### GOALS
**1.** Answer these from the well conduit claims:
(a) Under claim 4, what can the hoop force comprise?
(b) According to claim 6, which compression fittings are used to secure and seal the conduit walls?
(c) What reference labels does claim 7 give for the boring assembly?
**2.** Write out the section of the well conduit claims that opens with the words "2. The well" and closes with "adjoined pipe bodies.", word for word.

### DOCUMENT SECTION
┌──
2. The well conduit system according to claim 1, wherein said radial loading surfaces comprise a portion of at least one of said pipe bodies (4), a portion of an independent bearing intermediate to the at least one of said pipe bodies, or combinations thereof.

3. The well conduit system according to claim 1, wherein said radial loading surfaces comprise a plastic deformable portion or an elastically expandable portion usable to provide said abutment of said plurality of radial load surfaces and said concentric sharing of said elastic hoop stress resistance (8) between said adjoined pipe bodies.

4. The well conduit system according to claim 1, wherein said hoop force comprises gravity forces, hammering forces, mechanical forces (38), fluid or pneumatic forces (39), or combinations thereof.

5. The well conduit system according to claim 1, further comprising a wellhead assembly (10) of at least one fluid communication conduit hanger spool (14) subassembly, engagable with securable (15) and sealable (16) components to a first (17) conduit head subassembly and at least one second (18) conduit head subassembly, wherein the first (17) and at least one second (18) conduit head subassemblies are associated with and secured to an upper end of said first (2) circumferentially elastic outer conduit wall and said at least one second (3) circumferentially elastic inner conduit wall to form said wellhead assembly.

6. The well conduit system according to claim 5, wherein single olive (41) or double olive (42) compression fittings are used to secure and seal at least two conduit walls engaged to said wellhead assembly.

7. The well conduit system according to claim 5, further comprising at least one boring assembly (1B, 1C, 1G, 1H) engagable with said wellhead assembly to urge said one or more passageways through the subterranean strata.
└──
### SOURCE MATERIAL
┌──
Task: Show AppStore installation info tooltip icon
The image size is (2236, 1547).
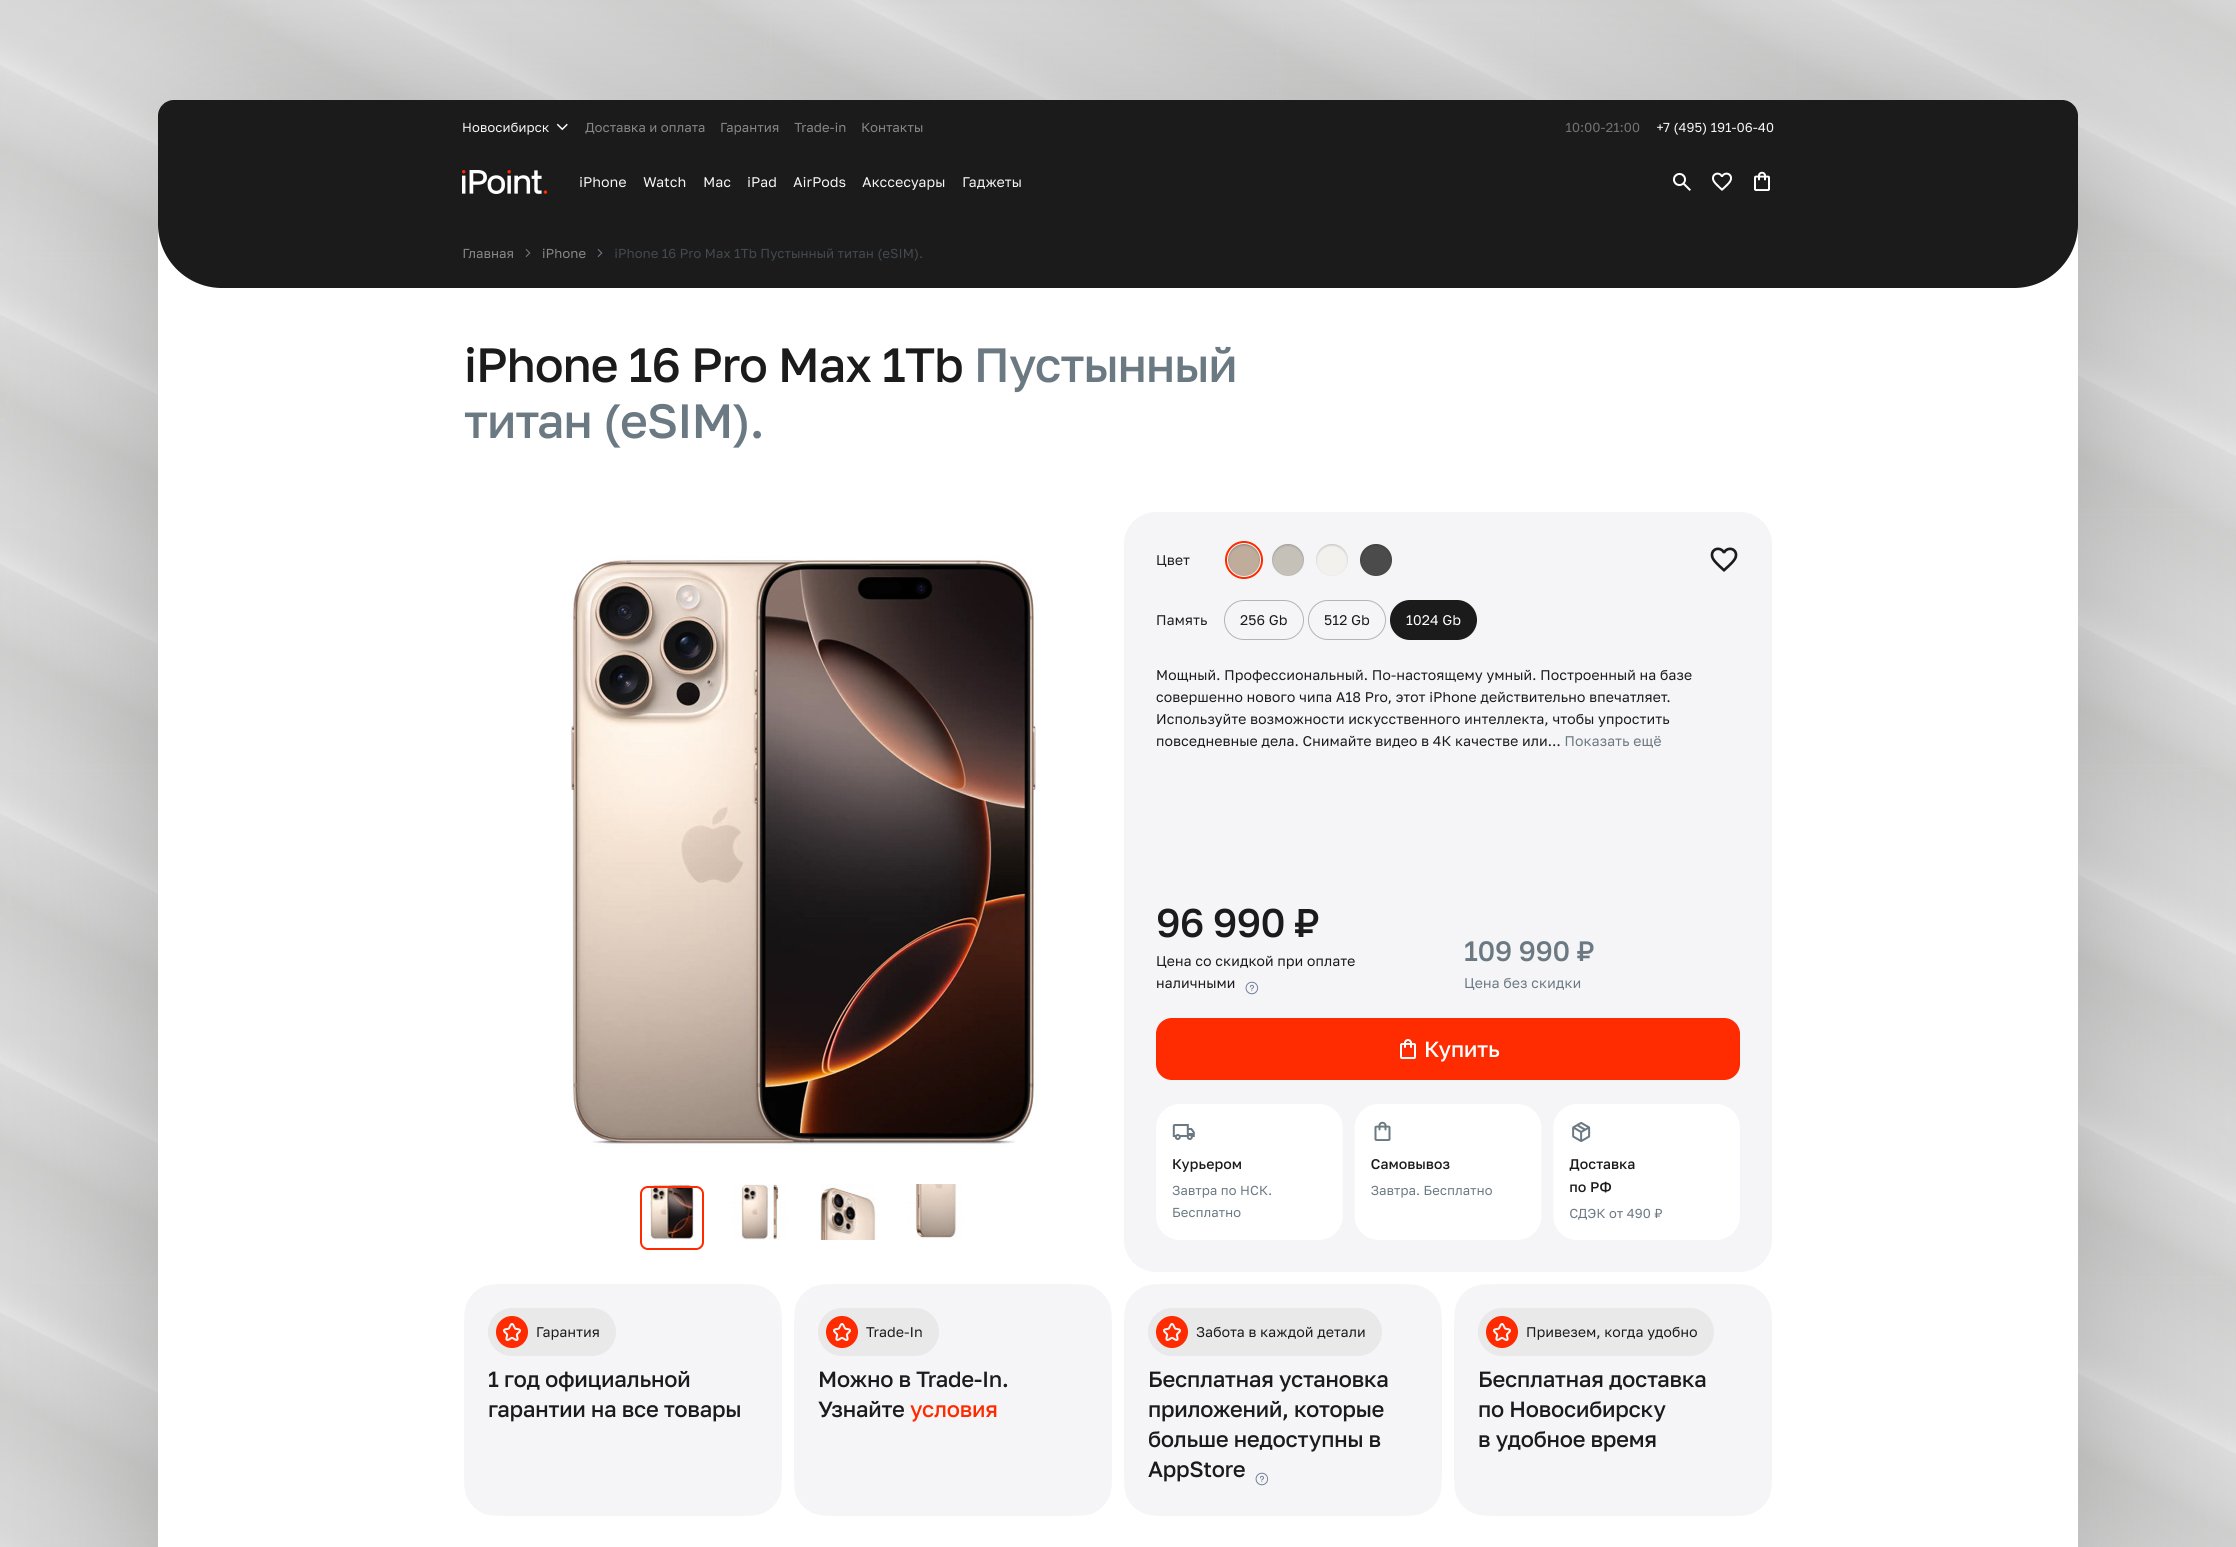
└──
### RESPONSES FOR EACH TASK
**1.**
(a) Gravity forces, hammering forces, mechanical forces (38), fluid or pneumatic forces (39), or combinations thereof.
(b) Single olive (41) or double olive (42) compression fittings.
(c) 1B, 1C, 1G, 1H.

**2.**
2. The well conduit system according to claim 1, wherein said radial loading surfaces comprise a portion of at least one of said pipe bodies (4), a portion of an independent bearing intermediate to the at least one of said pipe bodies, or combinations thereof.

3. The well conduit system according to claim 1, wherein said radial loading surfaces comprise a plastic deformable portion or an elastically expandable portion usable to provide said abutment of said plurality of radial load surfaces and said concentric sharing of said elastic hoop stress resistance (8) between said adjoined pipe bodies.